DATA FOR PROCESSING:
- - - -
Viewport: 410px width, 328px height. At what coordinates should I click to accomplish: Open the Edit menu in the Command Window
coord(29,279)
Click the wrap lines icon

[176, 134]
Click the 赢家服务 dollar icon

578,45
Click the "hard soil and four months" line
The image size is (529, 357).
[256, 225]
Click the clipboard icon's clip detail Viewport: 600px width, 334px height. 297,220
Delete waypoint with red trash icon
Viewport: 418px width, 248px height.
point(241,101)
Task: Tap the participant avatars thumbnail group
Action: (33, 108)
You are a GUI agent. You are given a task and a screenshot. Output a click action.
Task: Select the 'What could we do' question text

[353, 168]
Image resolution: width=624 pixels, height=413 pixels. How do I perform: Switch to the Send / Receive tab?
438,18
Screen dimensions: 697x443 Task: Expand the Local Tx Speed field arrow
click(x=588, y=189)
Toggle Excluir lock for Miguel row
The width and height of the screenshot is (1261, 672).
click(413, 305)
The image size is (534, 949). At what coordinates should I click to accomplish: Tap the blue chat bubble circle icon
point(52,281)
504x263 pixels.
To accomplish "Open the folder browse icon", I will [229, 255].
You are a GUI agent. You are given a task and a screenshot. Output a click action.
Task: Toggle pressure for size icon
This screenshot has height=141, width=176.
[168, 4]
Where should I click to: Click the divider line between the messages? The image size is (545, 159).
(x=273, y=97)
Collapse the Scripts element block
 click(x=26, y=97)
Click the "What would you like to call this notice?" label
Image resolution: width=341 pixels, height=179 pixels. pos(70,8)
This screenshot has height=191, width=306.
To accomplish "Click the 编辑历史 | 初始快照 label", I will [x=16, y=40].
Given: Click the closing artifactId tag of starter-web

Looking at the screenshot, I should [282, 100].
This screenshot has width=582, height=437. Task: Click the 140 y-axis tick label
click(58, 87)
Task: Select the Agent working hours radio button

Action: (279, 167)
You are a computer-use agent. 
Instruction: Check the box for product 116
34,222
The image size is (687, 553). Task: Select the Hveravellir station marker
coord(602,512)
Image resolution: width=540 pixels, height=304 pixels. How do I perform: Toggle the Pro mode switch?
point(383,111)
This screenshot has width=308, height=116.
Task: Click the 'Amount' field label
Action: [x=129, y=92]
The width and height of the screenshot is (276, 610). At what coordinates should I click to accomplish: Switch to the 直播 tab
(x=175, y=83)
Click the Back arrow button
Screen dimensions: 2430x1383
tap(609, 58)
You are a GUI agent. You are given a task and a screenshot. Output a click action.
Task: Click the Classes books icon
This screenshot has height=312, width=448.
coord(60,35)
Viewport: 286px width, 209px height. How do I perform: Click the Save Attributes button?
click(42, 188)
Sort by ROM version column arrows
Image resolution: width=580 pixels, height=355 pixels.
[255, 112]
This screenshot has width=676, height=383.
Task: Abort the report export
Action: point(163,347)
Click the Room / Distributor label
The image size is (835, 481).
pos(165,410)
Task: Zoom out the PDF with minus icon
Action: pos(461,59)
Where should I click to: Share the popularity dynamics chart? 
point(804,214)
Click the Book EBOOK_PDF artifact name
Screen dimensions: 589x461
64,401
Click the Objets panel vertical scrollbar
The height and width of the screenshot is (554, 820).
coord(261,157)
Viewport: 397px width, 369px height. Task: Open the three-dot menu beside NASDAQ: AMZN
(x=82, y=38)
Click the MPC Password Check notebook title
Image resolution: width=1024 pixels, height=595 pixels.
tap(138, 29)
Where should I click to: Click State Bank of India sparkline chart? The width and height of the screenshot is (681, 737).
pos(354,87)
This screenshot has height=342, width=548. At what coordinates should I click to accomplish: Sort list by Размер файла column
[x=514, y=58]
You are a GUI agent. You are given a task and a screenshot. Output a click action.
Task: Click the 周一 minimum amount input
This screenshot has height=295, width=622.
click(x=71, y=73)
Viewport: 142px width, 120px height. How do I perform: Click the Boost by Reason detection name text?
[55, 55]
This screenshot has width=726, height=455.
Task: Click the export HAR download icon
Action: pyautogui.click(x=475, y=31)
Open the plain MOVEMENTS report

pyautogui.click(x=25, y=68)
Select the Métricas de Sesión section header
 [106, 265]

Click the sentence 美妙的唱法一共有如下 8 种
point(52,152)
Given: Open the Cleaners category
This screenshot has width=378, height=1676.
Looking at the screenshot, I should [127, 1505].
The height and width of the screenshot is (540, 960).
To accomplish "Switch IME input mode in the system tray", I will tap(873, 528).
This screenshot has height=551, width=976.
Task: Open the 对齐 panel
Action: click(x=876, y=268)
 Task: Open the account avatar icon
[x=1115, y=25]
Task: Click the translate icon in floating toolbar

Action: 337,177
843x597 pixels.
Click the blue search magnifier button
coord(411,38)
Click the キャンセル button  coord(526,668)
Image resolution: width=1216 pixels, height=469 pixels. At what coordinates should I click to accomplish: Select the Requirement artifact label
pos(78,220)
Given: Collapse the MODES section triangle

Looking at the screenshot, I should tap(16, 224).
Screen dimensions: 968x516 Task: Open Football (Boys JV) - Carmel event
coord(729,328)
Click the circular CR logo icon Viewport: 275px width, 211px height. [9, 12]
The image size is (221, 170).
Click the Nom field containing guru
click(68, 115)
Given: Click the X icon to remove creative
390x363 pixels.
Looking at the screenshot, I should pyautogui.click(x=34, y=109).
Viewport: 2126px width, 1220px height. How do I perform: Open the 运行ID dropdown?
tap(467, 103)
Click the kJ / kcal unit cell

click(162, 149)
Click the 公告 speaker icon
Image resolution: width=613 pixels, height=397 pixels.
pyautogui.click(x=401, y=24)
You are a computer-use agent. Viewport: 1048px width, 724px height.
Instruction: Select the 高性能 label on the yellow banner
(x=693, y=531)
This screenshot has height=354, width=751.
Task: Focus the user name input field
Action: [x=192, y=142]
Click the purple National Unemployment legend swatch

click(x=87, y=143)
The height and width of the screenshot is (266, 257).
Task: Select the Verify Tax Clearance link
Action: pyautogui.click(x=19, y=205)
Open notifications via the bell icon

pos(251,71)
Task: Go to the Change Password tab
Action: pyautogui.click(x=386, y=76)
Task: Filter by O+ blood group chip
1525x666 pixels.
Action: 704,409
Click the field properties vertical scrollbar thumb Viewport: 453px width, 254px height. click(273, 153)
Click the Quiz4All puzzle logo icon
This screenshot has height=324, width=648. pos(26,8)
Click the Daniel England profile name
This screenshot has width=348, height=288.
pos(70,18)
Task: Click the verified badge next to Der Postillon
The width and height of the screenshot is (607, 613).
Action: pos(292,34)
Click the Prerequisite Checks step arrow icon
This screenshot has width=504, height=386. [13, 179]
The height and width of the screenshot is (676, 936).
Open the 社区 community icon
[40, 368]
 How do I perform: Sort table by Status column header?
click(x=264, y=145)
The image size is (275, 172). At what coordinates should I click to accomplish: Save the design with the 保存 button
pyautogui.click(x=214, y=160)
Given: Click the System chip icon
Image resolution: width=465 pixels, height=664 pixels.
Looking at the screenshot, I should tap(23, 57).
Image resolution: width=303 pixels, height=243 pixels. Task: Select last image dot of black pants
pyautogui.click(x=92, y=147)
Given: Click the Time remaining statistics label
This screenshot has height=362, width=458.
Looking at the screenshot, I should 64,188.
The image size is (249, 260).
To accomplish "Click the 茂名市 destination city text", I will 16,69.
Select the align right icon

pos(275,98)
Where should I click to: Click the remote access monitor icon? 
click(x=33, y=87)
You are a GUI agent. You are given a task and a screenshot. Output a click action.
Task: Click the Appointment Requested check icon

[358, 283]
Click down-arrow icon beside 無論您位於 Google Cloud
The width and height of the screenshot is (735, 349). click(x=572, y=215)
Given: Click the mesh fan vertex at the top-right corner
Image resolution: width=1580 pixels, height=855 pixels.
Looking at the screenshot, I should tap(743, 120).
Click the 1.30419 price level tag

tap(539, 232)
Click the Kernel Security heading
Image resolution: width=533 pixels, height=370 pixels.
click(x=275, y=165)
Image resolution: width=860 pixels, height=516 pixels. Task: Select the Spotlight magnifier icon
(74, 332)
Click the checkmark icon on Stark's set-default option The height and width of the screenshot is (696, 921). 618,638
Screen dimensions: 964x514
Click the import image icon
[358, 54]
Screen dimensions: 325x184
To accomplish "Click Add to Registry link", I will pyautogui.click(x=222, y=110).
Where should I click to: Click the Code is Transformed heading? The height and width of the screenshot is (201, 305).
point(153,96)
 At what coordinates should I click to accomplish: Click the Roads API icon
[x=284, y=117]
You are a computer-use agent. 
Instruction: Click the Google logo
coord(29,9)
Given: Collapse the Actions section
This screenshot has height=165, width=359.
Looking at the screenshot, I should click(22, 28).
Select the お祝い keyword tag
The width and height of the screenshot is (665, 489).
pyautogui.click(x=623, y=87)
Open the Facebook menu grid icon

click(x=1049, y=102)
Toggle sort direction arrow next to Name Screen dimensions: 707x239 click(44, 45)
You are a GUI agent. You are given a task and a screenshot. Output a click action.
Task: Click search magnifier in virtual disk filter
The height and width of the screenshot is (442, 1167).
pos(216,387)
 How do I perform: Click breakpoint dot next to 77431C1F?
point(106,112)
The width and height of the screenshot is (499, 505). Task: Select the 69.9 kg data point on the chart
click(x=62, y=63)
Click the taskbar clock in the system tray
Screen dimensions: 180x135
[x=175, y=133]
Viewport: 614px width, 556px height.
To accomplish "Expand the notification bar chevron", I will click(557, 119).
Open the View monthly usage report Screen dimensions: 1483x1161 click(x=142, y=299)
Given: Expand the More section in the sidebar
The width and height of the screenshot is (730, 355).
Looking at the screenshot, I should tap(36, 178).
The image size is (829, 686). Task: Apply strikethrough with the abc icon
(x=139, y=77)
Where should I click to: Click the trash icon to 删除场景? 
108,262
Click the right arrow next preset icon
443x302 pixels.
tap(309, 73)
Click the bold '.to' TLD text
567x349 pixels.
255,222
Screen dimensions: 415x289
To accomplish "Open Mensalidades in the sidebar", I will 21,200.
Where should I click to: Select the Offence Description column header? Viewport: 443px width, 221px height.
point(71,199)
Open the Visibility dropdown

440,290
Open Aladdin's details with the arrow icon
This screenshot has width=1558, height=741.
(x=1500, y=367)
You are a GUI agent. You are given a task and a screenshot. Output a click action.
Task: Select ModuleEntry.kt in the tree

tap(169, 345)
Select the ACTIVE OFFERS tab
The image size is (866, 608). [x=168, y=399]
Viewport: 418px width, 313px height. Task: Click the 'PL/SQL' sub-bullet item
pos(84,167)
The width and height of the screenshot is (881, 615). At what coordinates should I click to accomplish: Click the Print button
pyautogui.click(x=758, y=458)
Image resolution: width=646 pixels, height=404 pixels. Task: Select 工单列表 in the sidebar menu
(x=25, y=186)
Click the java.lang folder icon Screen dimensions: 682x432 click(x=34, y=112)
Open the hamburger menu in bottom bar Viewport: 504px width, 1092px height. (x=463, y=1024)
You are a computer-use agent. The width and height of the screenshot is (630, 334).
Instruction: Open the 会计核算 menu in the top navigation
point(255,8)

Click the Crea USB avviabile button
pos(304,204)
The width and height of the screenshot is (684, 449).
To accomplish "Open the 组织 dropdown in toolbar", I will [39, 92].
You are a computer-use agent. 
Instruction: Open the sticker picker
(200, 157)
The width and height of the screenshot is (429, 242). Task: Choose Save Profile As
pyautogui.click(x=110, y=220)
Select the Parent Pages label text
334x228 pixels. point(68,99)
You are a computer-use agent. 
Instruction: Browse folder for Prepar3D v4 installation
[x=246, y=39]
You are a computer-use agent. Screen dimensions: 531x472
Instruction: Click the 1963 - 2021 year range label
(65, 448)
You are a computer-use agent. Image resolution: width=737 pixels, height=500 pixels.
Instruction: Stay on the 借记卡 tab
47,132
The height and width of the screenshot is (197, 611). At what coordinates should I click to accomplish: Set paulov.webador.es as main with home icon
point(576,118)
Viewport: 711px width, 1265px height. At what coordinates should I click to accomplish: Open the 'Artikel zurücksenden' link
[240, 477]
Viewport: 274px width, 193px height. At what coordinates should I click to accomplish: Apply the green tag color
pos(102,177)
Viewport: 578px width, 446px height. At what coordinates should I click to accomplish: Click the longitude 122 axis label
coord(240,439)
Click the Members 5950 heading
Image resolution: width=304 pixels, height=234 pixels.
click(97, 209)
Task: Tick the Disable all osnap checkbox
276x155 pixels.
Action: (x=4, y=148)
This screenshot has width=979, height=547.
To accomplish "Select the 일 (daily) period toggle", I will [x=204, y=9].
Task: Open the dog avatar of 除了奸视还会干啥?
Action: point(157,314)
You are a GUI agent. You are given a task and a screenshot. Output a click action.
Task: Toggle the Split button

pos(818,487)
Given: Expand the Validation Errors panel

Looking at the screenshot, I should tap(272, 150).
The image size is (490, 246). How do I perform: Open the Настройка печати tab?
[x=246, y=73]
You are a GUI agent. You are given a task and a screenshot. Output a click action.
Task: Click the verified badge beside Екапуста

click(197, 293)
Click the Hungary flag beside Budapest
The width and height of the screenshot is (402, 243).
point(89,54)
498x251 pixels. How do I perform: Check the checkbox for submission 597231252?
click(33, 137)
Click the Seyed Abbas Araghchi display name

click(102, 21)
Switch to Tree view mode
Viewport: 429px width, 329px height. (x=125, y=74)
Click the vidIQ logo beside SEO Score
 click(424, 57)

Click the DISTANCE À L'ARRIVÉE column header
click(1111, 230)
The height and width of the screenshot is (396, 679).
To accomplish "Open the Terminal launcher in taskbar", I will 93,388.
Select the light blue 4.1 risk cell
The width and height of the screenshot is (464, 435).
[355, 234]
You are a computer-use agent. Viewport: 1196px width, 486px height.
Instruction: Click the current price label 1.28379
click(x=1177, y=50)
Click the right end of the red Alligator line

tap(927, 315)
- - - -
GOAL OF THE EXERCISE: Print nothing except the lines from the line containing "Switch to Tree view mode" to the end of the listing, exactly as written.

ANSWER TO THIS EXERCISE:
Switch to Tree view mode
Viewport: 429px width, 329px height. (x=125, y=74)
Click the vidIQ logo beside SEO Score
 click(424, 57)

Click the DISTANCE À L'ARRIVÉE column header
click(1111, 230)
The height and width of the screenshot is (396, 679).
To accomplish "Open the Terminal launcher in taskbar", I will 93,388.
Select the light blue 4.1 risk cell
The width and height of the screenshot is (464, 435).
[355, 234]
You are a computer-use agent. Viewport: 1196px width, 486px height.
Instruction: Click the current price label 1.28379
click(x=1177, y=50)
Click the right end of the red Alligator line

tap(927, 315)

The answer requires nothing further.